Perhaps this SMU researcher should have checked these text books for the proper treatment of the scientific method by which facts are determined. You know – how science requires the determination of a broad scientific consensus based on surveys of peer reviewed paper abstracts and/or surveys of scientists. Do they clearly state that such surveys are routinely sent to a large number of “scientists” and answers are then screened by someone who decides which of the respondents are qualified to express an opinion? Do they state what percentage of the surveyed scientists must agree with a conclusion to consider the conclusion a proven fact (seems to be 97%, but maybe 80% or 70% or 51% would be OK). We of course know that every significant scientific discovery was based on this “consensus” process. And these days we have the amazing ability to do science entirely in computer models without the need for costly and complicated physical observation and experimentation to validate the models. Einstein’s General and Special Theories of Relativity should not have required the nearly 100 years of hugely expensive and complicated experimentation that has been going on at places like CERN and FEMI labs to validate.

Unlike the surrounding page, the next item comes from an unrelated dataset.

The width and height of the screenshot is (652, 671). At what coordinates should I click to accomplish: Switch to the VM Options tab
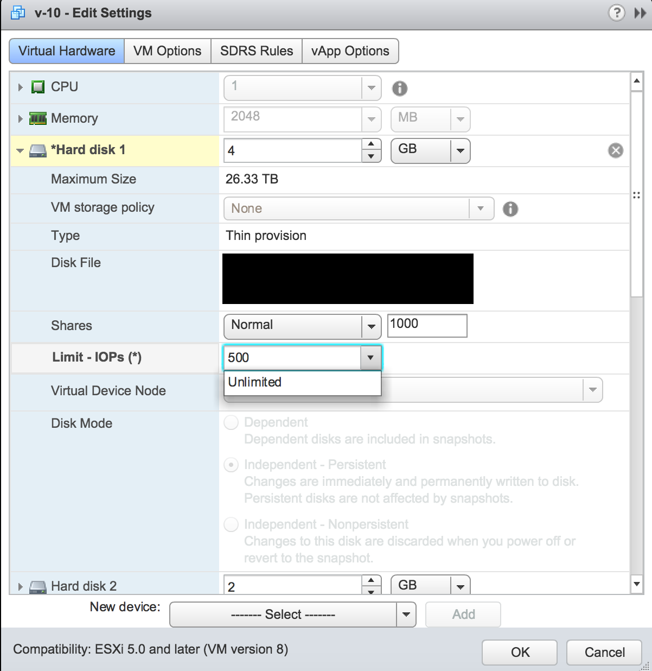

I actually find it quite remarkable that there are any children’s science text book editors with the integrity to mention that the AGW hypothesis has resulted in skepticism in the scientific community. Sadly the politics of this issue and the weakness of the CAGW case have resulted in the need by those in power and looking for more to do everything they can to quash any truly open scientific debate. If the issue were to be debated openly and publicly, I would put my money on folks like Anthony, Willis, Dr. Ball, Dr. Spencer, Dr. Curry and Lord Monckton and many others who post here to trounce the likes of Hanson, Mann, Jones, Gore, Nye and Trenberth.